Junto à morte universal das taxas de juros, há um motivo metodológico para toparmos aceitar múltiplos maiores across the board.
Esse motivo é:
“O horizonte de expectativas adiantáveis está aumentando ao longo da história”.
Antigamente, planilheiro montava DCF com cinco anos explícitos, e todo o resto na perpetuidade.
Os mais nerds costuravam dez anos explícitos, pra ganhar elogio do professor, mas não fazia tanta diferença no resultado final.
Por quê?
Ora, quando elevados à enésima potência, os juros altos no denominador tratavam de desidratar o numerador, especialmente diante de um crescimento apenas linear para os fluxos de caixa.
Compensava MUITO pular direto para a perpetuidade.
Agora, não só os juros derreteram, como o numerador — nos certos casos especiais que realmente interessam — ganhou a capacidade de crescer exponencialmente (!).
Cada vez mais, rumamos metodologicamente para extirpar a perpetuidade da conta do DCF e capturar, exercício após exercício, toda a beleza dos fluxos de caixa intertemporais.
Essa é a obrigação que a realidade nos impõe.

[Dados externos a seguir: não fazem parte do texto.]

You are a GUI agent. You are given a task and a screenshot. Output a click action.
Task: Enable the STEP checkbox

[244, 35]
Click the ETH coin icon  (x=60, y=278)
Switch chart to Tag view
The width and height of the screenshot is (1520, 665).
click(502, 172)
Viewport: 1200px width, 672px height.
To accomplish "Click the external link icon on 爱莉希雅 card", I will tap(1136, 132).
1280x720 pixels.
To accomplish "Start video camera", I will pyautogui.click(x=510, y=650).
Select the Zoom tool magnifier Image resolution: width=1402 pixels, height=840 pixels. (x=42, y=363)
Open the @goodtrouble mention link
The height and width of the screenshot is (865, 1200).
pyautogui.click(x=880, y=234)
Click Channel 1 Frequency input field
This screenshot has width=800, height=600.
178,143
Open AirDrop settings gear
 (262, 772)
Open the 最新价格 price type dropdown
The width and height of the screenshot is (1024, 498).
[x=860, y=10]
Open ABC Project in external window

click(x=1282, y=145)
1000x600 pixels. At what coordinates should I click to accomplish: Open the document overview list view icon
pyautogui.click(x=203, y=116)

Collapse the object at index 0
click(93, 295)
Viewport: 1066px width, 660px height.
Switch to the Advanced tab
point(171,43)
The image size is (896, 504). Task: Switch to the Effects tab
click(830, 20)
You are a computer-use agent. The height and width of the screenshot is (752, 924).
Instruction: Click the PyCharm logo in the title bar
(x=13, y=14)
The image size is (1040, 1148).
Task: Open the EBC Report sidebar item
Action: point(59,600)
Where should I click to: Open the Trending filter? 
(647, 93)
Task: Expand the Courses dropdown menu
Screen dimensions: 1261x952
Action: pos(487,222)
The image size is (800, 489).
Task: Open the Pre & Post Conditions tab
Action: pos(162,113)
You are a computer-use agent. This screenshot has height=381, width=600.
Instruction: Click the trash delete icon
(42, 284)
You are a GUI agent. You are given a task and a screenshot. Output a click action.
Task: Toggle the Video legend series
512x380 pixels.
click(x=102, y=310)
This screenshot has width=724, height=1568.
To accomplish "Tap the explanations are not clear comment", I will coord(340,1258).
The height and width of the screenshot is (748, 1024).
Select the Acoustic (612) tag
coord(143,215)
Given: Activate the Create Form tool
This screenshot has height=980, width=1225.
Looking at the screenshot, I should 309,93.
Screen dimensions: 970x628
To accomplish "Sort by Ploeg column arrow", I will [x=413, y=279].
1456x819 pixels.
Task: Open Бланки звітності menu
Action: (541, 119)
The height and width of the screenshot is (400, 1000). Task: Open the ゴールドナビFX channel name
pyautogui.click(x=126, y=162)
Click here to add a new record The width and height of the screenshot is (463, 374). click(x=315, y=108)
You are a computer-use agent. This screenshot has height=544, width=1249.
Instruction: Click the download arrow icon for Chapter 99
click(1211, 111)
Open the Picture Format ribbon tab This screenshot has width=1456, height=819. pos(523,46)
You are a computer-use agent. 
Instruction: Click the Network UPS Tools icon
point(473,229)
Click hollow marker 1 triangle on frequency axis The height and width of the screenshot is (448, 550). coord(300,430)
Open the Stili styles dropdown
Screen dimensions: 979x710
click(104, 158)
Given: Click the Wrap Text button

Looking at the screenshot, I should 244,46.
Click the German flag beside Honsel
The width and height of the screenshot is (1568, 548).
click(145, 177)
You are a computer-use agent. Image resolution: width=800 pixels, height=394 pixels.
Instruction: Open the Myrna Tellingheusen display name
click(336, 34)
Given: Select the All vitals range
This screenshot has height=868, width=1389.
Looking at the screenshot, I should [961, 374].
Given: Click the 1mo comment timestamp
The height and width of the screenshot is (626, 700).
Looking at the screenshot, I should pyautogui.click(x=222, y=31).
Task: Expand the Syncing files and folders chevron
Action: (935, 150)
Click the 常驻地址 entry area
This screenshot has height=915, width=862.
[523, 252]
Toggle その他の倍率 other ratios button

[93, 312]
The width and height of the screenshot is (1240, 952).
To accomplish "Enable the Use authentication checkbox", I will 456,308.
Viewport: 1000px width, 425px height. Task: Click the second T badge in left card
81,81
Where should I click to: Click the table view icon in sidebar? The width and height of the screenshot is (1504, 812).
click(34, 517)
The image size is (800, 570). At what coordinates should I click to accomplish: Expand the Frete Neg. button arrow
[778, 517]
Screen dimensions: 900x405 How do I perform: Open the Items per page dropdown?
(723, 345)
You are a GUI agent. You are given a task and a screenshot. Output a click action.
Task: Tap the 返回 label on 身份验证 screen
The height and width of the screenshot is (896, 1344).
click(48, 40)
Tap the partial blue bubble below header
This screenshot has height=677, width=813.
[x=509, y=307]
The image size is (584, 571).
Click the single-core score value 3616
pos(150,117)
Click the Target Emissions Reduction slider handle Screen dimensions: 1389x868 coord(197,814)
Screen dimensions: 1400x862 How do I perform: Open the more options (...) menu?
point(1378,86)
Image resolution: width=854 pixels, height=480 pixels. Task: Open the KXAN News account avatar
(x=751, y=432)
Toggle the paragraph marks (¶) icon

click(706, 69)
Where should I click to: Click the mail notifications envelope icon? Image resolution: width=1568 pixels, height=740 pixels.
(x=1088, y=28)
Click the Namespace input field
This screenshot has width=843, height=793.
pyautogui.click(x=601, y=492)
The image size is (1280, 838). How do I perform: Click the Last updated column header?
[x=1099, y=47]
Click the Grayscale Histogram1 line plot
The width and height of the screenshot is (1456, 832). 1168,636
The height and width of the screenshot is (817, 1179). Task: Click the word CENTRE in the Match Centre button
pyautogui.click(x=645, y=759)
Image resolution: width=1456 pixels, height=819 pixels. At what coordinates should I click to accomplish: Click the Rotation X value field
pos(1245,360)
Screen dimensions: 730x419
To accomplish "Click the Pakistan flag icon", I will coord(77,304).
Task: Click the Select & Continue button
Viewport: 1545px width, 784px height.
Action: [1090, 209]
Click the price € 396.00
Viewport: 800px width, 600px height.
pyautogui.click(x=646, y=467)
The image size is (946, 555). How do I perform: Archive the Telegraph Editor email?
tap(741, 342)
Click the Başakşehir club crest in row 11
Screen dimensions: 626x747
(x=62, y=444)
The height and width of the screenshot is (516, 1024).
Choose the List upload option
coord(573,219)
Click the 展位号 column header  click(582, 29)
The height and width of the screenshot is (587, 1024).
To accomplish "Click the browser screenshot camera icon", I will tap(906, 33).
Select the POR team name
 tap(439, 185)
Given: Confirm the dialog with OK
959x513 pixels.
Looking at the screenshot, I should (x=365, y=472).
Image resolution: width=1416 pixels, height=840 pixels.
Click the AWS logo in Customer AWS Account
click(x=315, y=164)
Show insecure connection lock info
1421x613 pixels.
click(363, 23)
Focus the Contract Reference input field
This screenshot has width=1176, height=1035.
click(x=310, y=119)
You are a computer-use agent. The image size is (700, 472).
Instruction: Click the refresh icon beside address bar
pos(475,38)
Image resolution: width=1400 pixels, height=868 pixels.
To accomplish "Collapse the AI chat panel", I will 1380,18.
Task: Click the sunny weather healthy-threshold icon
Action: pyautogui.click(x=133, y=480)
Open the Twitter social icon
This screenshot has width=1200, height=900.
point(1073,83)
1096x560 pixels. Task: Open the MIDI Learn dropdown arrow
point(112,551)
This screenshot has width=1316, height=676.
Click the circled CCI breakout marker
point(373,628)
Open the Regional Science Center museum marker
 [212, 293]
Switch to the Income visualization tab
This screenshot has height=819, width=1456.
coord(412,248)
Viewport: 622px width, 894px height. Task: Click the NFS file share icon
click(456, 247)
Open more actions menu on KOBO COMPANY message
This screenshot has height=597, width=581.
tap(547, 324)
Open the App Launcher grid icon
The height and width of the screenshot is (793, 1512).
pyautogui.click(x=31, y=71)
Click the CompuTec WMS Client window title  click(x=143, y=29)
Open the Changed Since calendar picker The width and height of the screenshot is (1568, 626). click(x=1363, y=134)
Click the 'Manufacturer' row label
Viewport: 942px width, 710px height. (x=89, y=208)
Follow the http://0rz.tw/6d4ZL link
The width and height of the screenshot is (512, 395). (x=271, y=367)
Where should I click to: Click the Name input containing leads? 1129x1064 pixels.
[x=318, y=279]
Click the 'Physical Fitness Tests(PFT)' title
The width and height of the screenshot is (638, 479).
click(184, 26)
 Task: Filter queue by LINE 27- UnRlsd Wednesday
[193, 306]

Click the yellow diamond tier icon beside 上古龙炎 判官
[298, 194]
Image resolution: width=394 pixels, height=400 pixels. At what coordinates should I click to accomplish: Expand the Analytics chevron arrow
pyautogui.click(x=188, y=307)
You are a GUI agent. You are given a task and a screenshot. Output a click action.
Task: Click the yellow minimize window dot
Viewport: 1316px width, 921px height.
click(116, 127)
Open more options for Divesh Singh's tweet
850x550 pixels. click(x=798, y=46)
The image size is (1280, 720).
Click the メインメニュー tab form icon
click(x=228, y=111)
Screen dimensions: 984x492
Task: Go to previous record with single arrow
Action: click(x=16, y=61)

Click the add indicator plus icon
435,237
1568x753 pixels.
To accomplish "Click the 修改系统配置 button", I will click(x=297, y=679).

Naturalmente, não estou falando de uma obrigação do tipo: “Caramba, precisamos atualizar nossas macros do Excel!”.
A obrigação é de atualizarmos nossa intuição numérica, e até mesmo nossos crivos morais.
O investidor que pleiteava pagar barato por um etcetera gigantesco oculto na perpetuidade deve se adaptar para pagar caro por um único ano futuro cujo fluxo de caixa corresponde a toda uma perpetuidade de antigamente.
Seguindo essa argumentação, eu poderia ponderar que “veja bem, caro e barato são conceitos relativos, o caro de antigamente agora é barato, o Value Investing não morreu, blá-blá-blá”.
Mas nós sabemos que eu estaria sendo apenas mais um financista babaca ao dizer isso.
O caro é caro mesmo.
Você paga barato para ter uma bosta de ativo, cheio de riscos de desaparecer num futuro próximo.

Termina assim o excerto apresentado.